NOTE A -- BASIS OF PRESENTATION

     On July 16, 2001, BP Corporation North America Inc. (the Company), an
indirect wholly owned subsidiary of BP p.l.c., and Tesoro Petroleum Corporation
(Tesoro) entered into agreements (the Agreements) providing for the purchase by
Tesoro of substantially all of the Company's North Dakota and Utah refining and
marketing business (the Business). The Business principally comprises the
Company's Mandan, North Dakota and Salt Lake City, Utah refineries, associated
crude oil and product pipelines, bulk storage, eight product distribution
terminals and forty-three retail gasoline stations. The Agreements also include
an assignment of supply agreements for certain retail gasoline stations located
in the mid-continental and western United States. Except for a crude oil
pipeline system, the acquisition of the Business by Tesoro was completed on
September 6, 2001. The acquisition of the crude oil pipeline system, subject to
regulatory approval, is expected to be completed in the fourth quarter of 2001.

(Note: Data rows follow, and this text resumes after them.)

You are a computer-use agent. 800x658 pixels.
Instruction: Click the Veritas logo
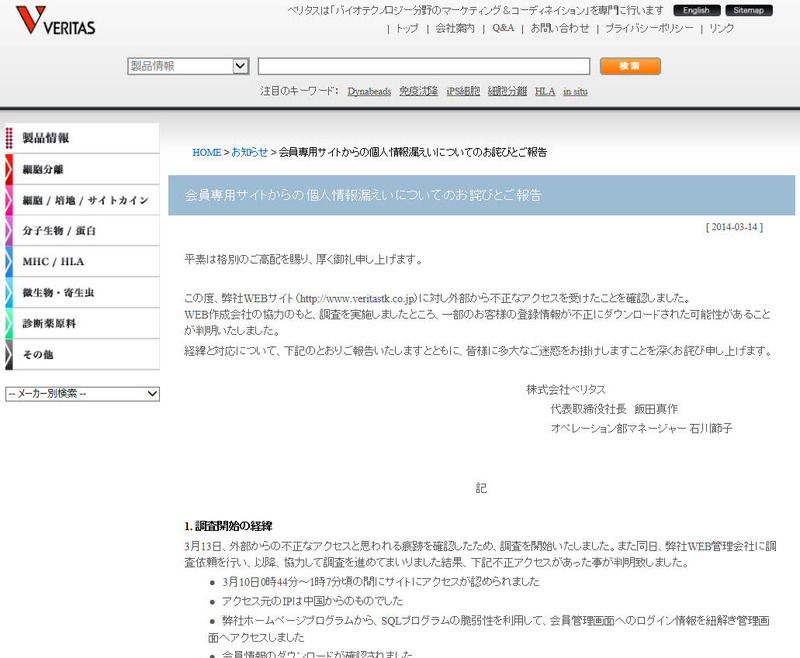pyautogui.click(x=56, y=20)
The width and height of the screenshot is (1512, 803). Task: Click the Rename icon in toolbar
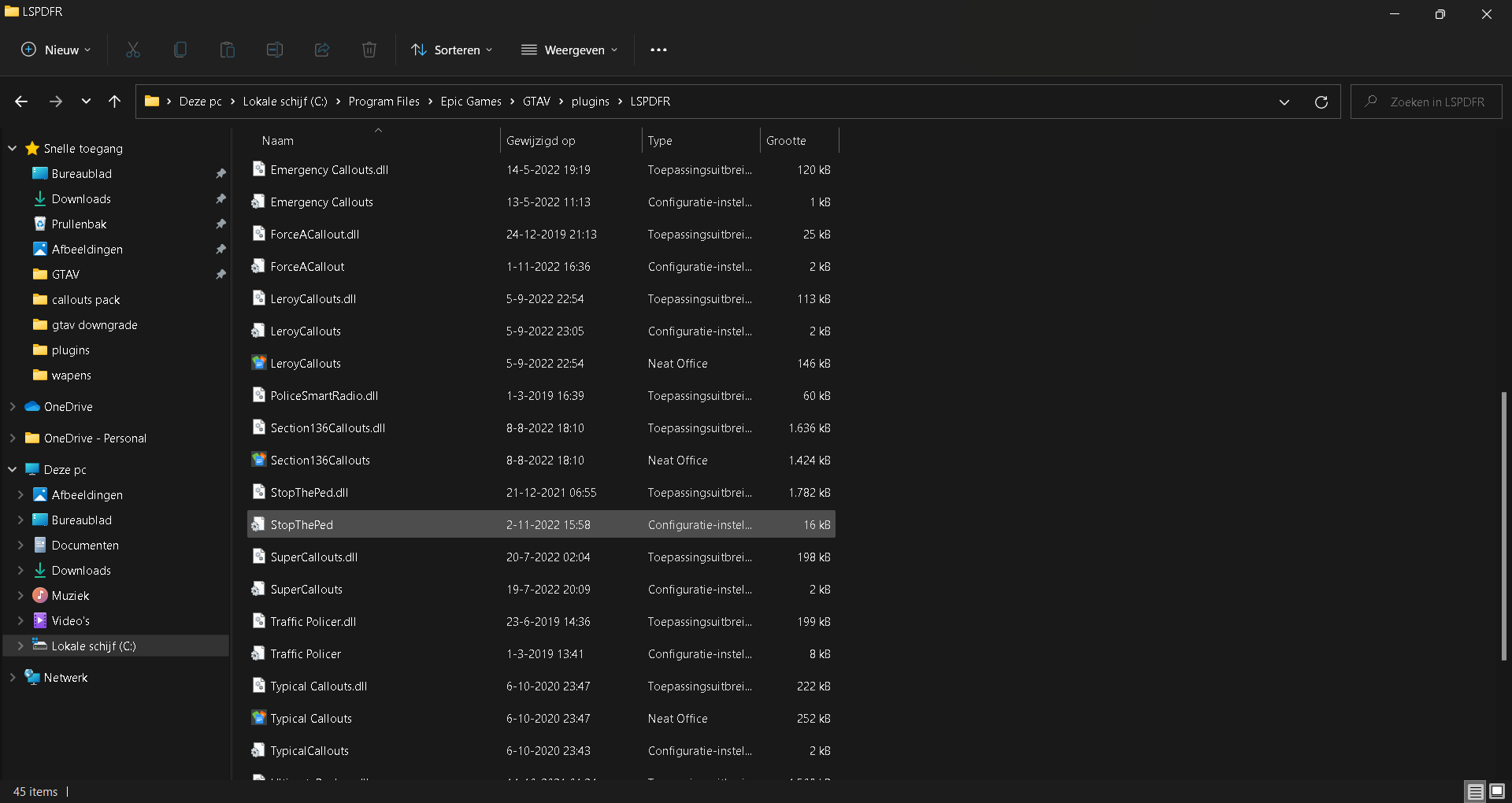[x=275, y=50]
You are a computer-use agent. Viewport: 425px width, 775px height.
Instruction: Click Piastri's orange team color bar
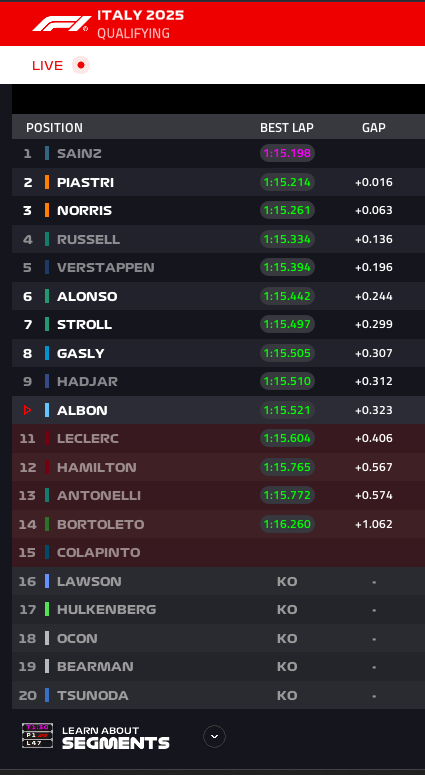(x=47, y=182)
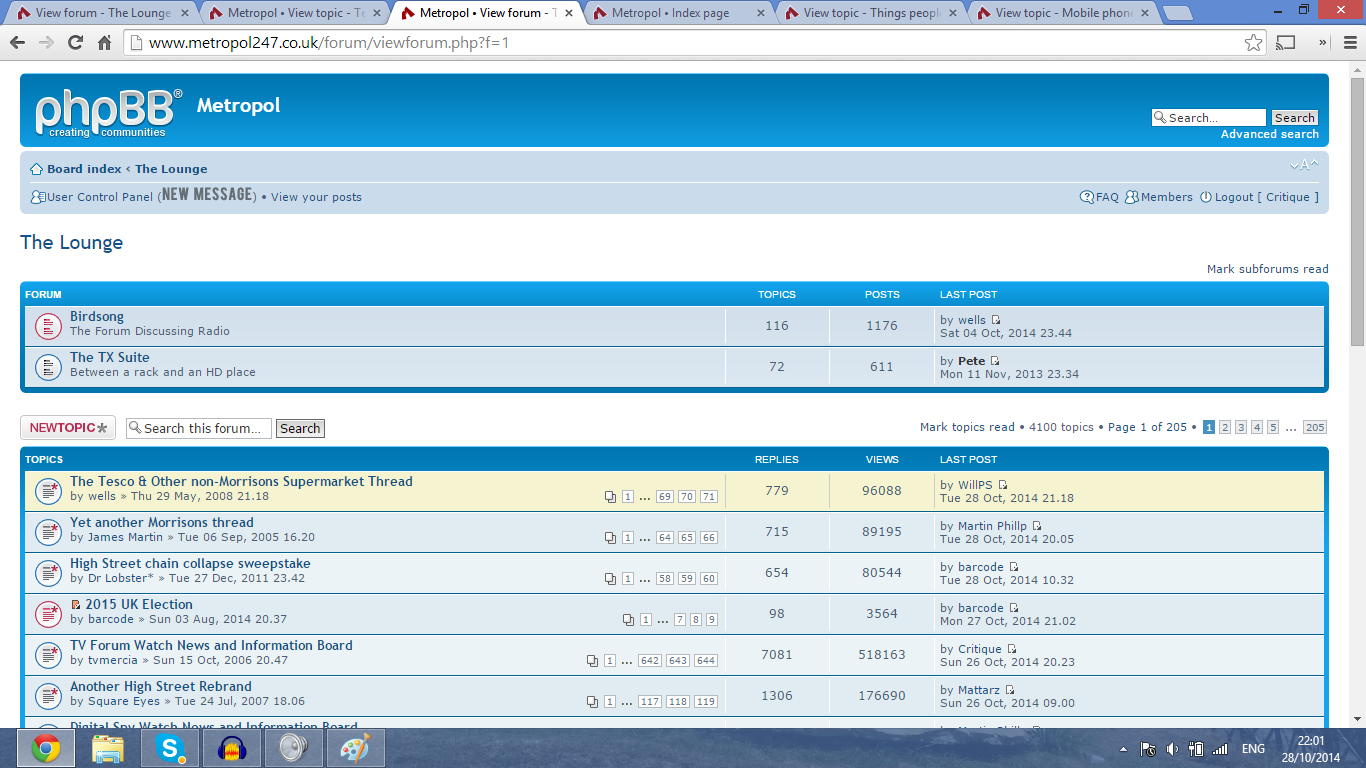Open the volume control in system tray

click(1170, 749)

     The effects of the acquisition of the Business are not reflected in the
accompanying special-purpose combined financial statements, which are intended
to reflect the specific assets, liabilities and related operations of the
Business being purchased by Tesoro pursuant to the Agreements on a historical
cost basis. As such, the accompanying combined financial statements are not
intended to be a complete presentation of the assets, liabilities or the results
of operations of the Company or of the Business on a stand alone basis.

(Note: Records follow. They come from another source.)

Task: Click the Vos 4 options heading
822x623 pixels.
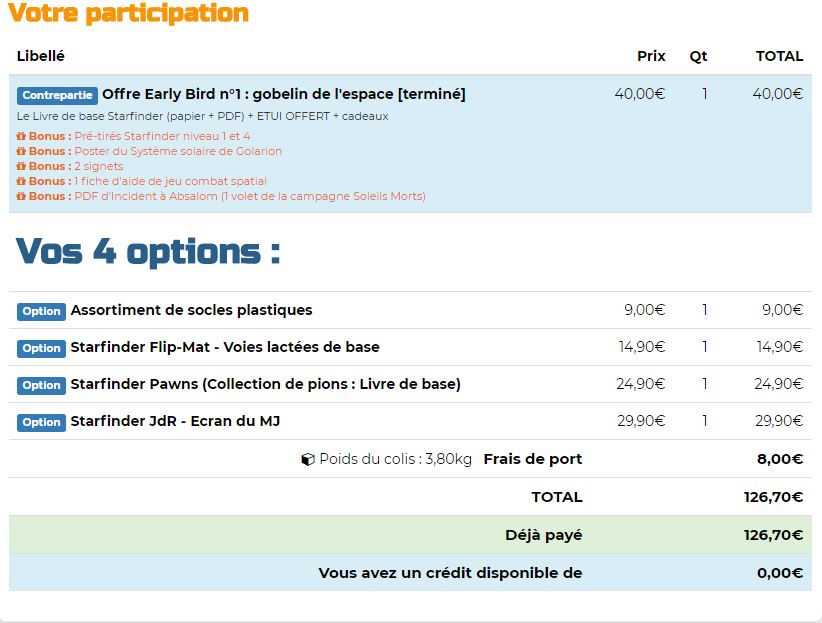Action: [x=148, y=251]
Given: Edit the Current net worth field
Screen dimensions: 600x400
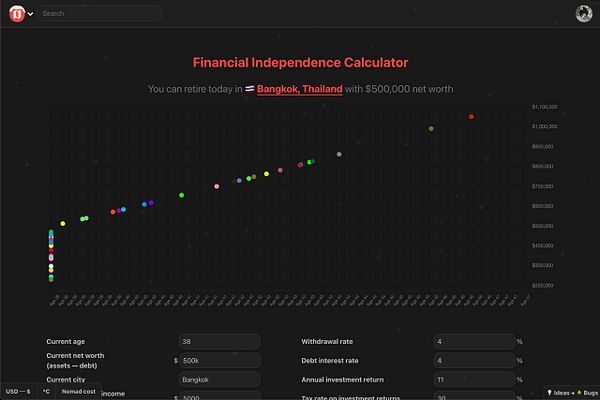Looking at the screenshot, I should pyautogui.click(x=220, y=361).
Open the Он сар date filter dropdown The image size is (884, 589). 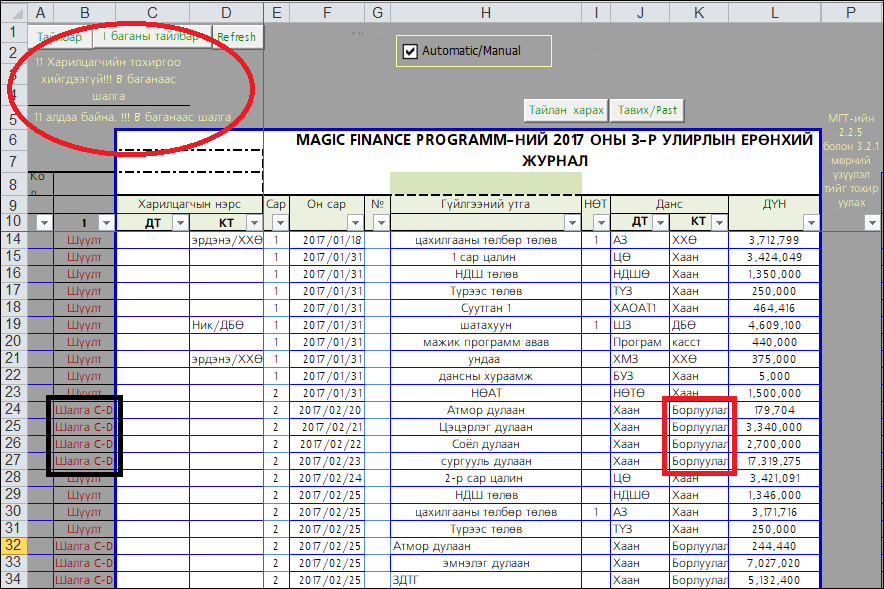click(x=356, y=222)
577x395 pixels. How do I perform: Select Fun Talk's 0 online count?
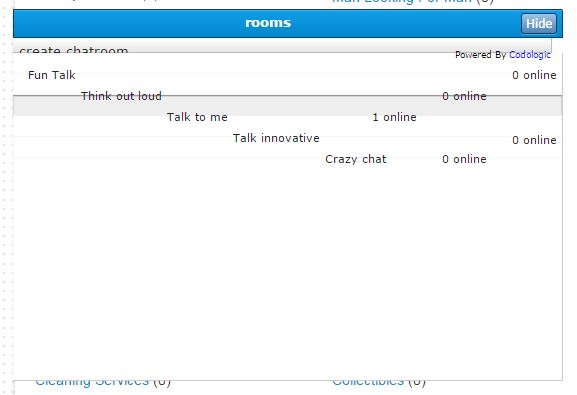(534, 75)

     The Business has certain shared assets and incurs certain common costs
which relate to both the Business and other Company operations. As such, for
purposes of preparing these special-purpose combined financial statements,
management of the Company has made certain allocations of assets, liabilities
and expenses to the Business. While the basis for allocating such costs is
considered reasonable by management, amounts allocated to the Business could
differ significantly from amounts that would otherwise be determined if the
Business were operated on a stand alone basis.

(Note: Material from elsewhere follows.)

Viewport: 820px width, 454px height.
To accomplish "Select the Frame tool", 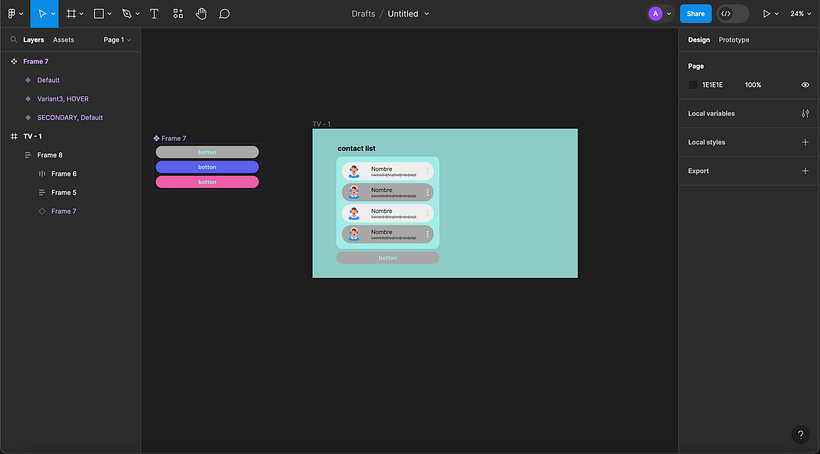I will 72,14.
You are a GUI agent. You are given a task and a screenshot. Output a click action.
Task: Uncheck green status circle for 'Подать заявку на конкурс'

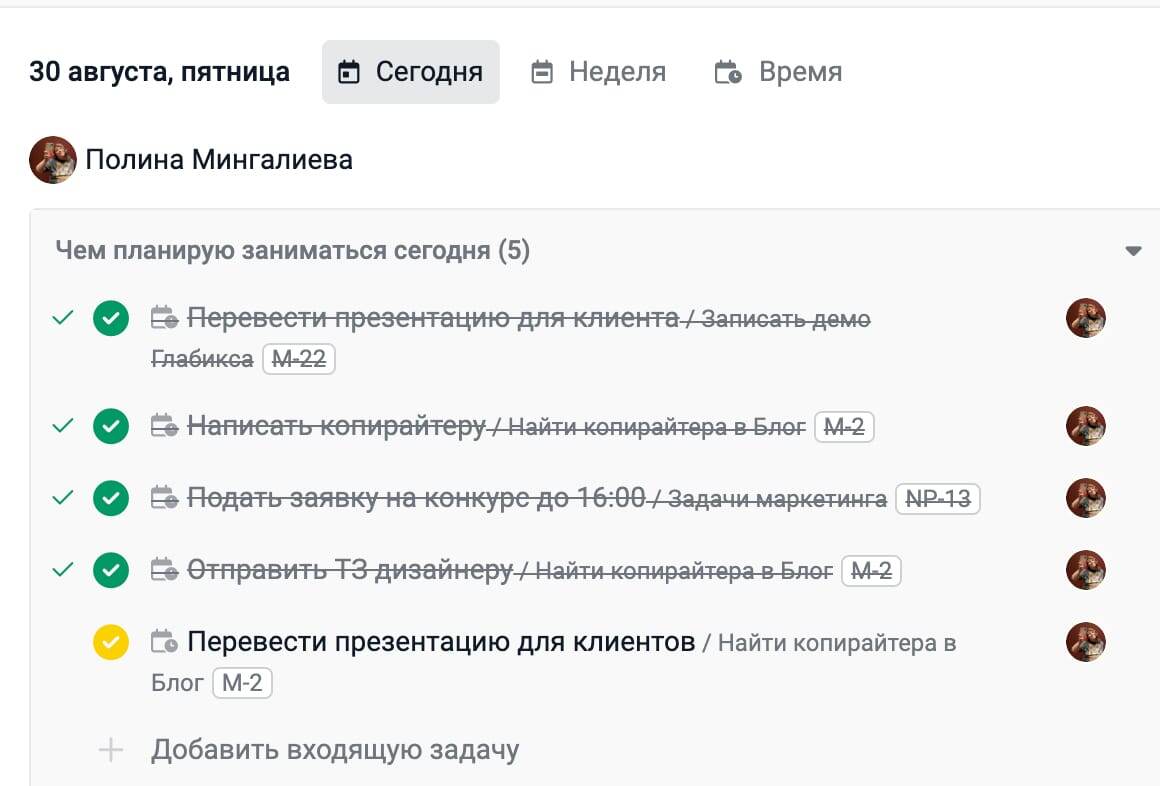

     The parent company investment reflects the Company's investment in the
Business, accumulated earnings and losses of the Business and intercompany
balances with the Company and other affiliates which are not settled on a
current basis.

     The financial information included herein may not necessarily reflect the
financial position, results of operations or cash flows of the Business in the
future or what the financial position, results of operations or cash flows of
the Business would have been if it had been a separate stand alone entity during
the periods presented.

NOTE B -- ACCOUNTING POLICIES

INTERIM FINANCIAL INFORMATION

     The interim financial information as of June 30, 2001 and for the six
months ended June 30, 2000 and 2001 is unaudited and reflects all adjustments
which management considers necessary for a fair presentation.

USE OF ESTIMATES

     The preparation of financial statements in conformity with accounting
principles generally accepted in the United States of America requires
management to make estimates and assumptions that affect reported amounts and
disclosures in the notes to combined financial statements. Actual results could
differ from the estimates and assumptions used.

                                      A-7

                THE NORTH DAKOTA AND UTAH REFINING AND MARKETING
                 BUSINESS OF BP CORPORATION NORTH AMERICA INC.

             NOTES TO COMBINED FINANCIAL STATEMENTS -- (CONTINUED)

NOTE B -- ACCOUNTING POLICIES -- (CONTINUED)

INVENTORIES

     Inventories are stated at cost, but not in excess of net realizable value.
The cost of inventories is determined primarily by the last-in, first-out method
(LIFO), except for materials and supplies and merchandise, for which cost is
determined using the first-in, first-out method or average cost method.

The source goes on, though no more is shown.